_Material for this task_.
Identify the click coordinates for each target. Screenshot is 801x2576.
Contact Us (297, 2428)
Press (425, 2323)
==
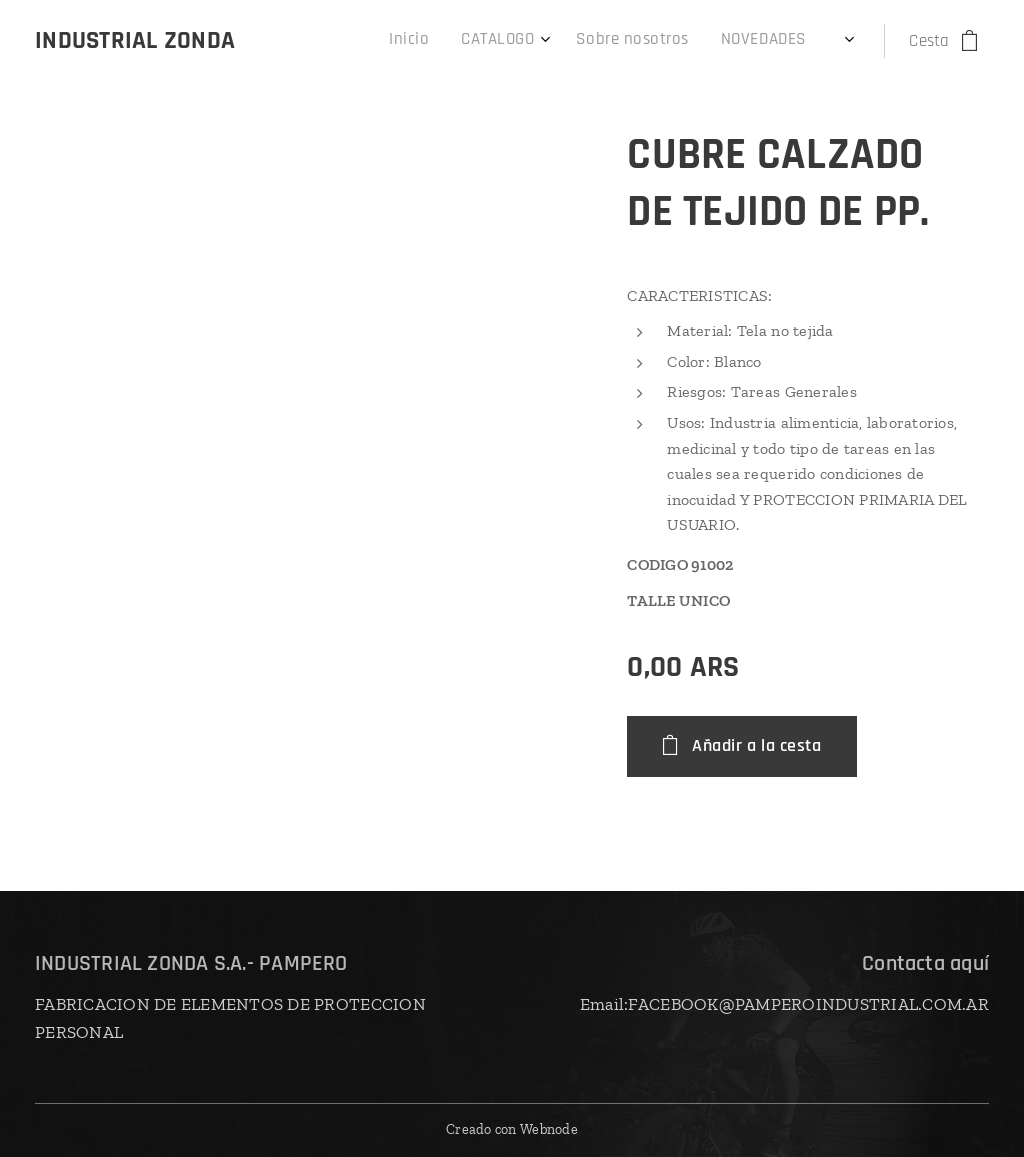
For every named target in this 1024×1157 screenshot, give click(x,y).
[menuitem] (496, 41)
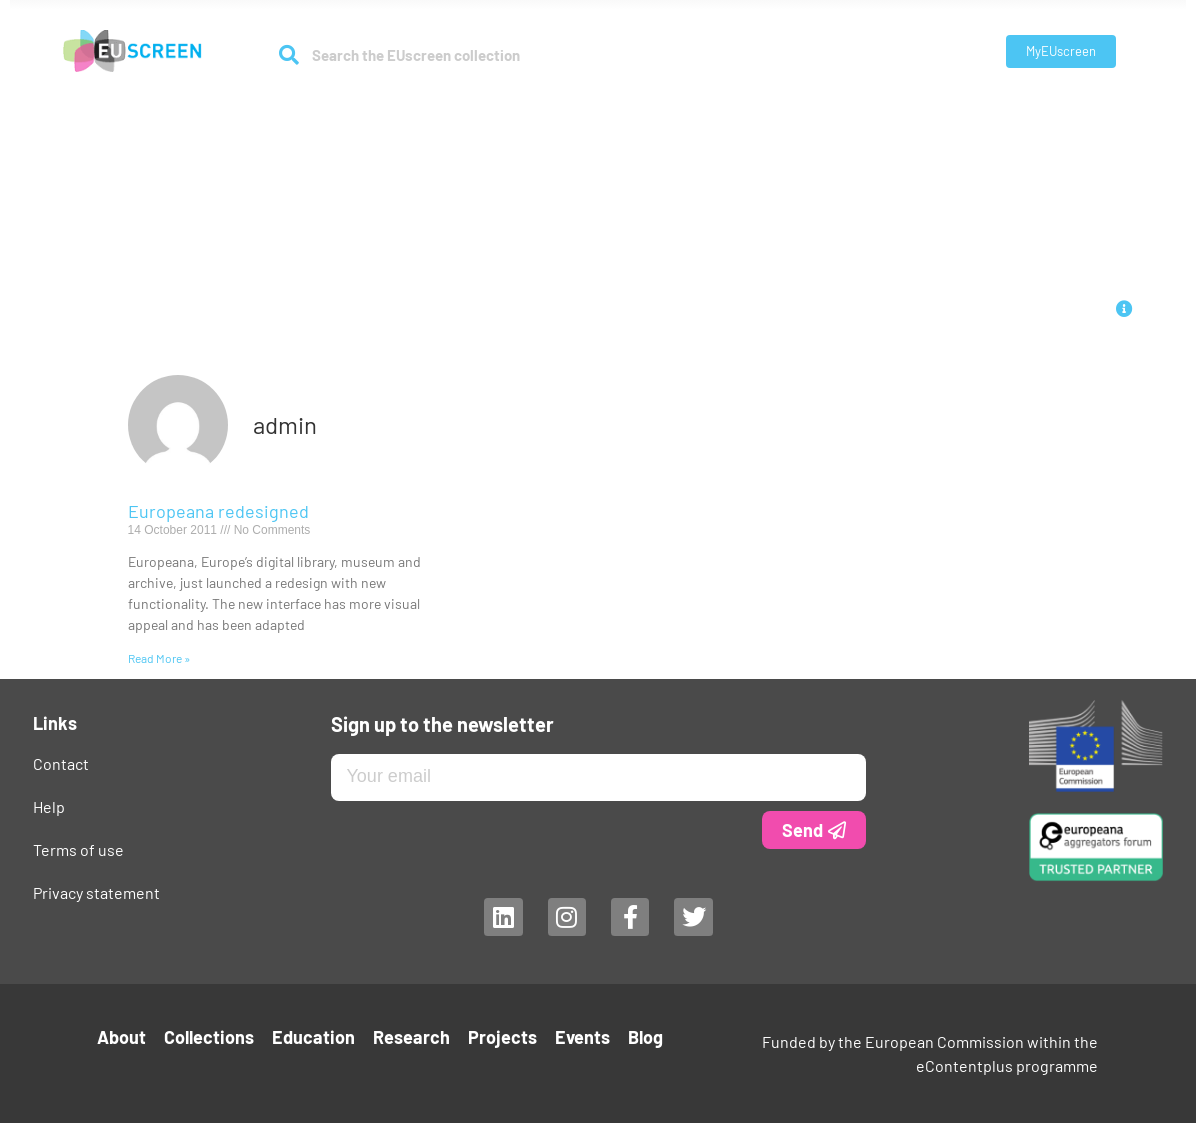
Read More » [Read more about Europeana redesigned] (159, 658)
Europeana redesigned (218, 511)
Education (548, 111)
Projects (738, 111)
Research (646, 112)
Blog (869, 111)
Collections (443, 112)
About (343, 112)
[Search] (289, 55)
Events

_Goal_.
Copy the entries verbatim, starting at the line containing "Identify the click" and ending with the line containing "Contact Us (297, 2428)".

_Task solution_.
Identify the click coordinates for each target. Screenshot is 801x2576.
Contact Us (297, 2428)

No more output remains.